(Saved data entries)
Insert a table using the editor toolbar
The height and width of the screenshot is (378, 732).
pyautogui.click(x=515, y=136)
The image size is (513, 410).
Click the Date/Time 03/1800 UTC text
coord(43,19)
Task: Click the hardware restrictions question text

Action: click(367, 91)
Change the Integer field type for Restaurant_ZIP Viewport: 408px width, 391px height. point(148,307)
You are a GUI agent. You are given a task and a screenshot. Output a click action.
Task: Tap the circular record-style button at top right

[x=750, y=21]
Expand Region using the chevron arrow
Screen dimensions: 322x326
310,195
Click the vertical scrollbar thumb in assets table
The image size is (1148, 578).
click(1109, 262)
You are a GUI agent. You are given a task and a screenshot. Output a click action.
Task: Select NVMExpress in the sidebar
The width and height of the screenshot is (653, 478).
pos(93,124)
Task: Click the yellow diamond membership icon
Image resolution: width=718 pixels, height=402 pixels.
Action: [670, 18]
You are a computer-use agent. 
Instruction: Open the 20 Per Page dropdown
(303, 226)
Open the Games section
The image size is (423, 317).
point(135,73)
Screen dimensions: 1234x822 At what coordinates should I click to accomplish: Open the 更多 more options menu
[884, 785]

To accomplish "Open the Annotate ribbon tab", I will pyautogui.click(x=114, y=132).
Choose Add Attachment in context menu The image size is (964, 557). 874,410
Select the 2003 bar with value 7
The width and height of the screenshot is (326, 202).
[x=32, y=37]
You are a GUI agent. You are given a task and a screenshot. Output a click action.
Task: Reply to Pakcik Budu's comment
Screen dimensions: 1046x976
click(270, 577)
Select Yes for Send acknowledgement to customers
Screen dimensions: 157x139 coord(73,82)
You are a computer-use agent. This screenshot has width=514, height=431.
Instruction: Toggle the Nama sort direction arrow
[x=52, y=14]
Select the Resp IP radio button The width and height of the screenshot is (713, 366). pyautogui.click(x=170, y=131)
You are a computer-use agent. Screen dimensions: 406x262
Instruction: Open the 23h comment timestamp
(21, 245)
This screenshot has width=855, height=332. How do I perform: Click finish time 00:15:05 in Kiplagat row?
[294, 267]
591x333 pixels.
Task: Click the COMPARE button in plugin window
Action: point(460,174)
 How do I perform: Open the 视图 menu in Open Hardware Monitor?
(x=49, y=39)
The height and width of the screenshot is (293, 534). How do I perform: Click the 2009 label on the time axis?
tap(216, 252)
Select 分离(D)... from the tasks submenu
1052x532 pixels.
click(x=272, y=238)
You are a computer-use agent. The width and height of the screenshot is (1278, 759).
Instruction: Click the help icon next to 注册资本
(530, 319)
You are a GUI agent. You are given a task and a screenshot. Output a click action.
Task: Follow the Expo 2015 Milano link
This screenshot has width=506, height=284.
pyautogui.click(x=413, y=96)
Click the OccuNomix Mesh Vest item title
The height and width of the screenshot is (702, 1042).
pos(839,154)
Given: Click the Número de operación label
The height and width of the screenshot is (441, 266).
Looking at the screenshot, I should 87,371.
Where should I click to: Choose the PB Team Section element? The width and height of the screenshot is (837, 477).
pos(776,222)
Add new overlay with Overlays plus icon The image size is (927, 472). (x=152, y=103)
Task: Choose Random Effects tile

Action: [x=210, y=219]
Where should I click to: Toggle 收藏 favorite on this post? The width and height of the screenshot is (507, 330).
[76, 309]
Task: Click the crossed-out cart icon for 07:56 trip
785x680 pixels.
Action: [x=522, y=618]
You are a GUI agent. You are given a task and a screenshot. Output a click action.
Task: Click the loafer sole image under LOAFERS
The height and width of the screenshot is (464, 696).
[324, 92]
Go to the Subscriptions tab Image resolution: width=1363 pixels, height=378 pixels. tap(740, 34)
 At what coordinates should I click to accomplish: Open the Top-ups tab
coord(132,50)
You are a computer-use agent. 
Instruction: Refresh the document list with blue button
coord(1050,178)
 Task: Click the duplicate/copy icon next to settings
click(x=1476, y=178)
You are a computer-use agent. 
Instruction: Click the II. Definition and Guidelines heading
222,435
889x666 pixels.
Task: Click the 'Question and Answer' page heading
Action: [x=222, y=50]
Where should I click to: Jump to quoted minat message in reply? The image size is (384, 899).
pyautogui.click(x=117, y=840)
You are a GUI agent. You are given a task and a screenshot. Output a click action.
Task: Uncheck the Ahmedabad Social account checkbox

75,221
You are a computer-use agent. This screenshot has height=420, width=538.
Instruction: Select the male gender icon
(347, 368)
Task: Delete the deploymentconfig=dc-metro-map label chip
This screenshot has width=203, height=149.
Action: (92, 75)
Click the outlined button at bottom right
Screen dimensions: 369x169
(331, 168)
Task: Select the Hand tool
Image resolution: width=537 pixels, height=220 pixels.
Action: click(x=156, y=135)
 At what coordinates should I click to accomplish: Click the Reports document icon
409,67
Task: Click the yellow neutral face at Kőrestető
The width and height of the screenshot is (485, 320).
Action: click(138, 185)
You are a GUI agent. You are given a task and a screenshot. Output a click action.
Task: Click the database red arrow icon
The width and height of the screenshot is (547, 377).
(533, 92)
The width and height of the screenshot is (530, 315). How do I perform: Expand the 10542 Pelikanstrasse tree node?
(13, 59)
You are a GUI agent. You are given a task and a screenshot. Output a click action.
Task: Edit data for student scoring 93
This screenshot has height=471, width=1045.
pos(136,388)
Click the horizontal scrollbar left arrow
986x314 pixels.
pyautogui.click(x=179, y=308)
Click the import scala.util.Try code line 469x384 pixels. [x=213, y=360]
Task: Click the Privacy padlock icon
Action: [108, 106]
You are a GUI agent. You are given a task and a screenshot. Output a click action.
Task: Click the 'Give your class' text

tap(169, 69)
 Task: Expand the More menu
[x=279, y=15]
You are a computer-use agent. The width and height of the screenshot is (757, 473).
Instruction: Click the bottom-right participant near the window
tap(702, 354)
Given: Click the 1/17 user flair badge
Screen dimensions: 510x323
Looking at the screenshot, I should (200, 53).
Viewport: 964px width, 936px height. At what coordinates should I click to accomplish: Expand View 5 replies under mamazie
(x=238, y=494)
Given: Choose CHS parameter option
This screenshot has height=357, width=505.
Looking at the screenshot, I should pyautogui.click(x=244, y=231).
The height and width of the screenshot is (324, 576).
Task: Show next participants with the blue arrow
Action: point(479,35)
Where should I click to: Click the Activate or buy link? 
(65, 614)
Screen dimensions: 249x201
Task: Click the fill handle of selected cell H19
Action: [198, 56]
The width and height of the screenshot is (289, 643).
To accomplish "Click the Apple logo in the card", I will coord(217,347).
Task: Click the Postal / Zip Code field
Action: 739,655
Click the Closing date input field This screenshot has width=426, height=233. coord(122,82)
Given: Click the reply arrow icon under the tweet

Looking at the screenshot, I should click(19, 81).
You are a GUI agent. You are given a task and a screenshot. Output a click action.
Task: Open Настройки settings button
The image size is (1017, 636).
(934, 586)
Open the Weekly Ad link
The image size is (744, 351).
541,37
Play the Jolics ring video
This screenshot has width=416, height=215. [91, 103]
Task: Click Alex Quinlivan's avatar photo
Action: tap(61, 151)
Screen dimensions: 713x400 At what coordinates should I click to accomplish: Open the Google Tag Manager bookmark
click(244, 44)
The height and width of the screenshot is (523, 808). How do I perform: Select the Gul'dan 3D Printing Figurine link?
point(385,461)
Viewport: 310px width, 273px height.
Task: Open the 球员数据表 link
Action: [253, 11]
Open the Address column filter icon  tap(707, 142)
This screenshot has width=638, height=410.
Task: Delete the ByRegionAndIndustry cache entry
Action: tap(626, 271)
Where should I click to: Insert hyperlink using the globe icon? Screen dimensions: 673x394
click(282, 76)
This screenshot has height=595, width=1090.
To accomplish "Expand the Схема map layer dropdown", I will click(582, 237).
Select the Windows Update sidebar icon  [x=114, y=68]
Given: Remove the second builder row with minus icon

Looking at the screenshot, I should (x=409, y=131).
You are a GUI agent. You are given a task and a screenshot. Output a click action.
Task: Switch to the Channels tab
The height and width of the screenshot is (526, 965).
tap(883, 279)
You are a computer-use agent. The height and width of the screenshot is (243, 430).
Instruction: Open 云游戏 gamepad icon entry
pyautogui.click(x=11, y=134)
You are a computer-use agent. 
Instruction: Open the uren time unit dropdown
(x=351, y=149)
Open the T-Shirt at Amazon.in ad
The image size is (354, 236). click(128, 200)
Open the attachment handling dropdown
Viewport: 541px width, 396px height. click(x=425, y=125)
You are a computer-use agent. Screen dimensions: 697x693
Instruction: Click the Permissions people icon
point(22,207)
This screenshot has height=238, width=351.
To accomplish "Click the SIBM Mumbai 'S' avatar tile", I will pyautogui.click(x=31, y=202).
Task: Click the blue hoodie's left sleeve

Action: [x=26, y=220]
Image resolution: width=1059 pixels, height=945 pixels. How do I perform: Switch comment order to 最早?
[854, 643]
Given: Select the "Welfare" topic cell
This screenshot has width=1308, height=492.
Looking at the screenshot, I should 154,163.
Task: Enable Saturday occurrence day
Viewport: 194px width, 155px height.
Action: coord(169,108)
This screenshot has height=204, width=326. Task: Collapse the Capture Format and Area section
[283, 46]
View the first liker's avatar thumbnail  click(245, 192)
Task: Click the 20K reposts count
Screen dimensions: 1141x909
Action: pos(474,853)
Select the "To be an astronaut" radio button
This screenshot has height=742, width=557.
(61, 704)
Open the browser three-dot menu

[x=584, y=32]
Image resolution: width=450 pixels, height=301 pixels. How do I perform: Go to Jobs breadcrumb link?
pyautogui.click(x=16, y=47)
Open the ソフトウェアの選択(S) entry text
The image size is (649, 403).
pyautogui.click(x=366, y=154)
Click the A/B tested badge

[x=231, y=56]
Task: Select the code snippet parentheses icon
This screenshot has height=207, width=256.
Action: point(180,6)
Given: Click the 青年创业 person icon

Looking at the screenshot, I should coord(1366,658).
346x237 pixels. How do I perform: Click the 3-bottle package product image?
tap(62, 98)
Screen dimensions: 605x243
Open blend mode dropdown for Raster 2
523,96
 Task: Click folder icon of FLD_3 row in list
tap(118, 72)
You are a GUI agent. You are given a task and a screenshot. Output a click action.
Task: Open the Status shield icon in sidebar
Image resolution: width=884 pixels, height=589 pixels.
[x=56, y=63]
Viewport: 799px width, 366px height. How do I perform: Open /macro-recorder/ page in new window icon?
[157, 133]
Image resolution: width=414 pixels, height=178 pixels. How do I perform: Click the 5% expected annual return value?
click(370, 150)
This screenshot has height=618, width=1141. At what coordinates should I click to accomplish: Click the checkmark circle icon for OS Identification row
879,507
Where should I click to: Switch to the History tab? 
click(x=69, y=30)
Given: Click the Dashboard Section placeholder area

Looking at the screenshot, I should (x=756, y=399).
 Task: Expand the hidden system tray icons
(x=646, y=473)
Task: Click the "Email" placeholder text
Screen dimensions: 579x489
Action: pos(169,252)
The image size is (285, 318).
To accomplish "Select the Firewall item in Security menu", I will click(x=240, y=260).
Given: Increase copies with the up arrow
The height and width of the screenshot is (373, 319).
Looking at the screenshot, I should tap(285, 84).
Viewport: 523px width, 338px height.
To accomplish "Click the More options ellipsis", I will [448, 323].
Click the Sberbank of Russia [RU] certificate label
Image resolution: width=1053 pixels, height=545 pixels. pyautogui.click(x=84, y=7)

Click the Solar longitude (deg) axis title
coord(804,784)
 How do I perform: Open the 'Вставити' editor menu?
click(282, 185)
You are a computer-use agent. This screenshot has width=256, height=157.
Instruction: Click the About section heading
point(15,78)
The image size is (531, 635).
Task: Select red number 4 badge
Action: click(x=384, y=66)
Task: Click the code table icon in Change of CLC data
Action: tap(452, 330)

■ WHAT NEEDS TO BE DONE: Tell how many lines of the data include the word "computer", without any other words.

■ ANSWER BELOW: 12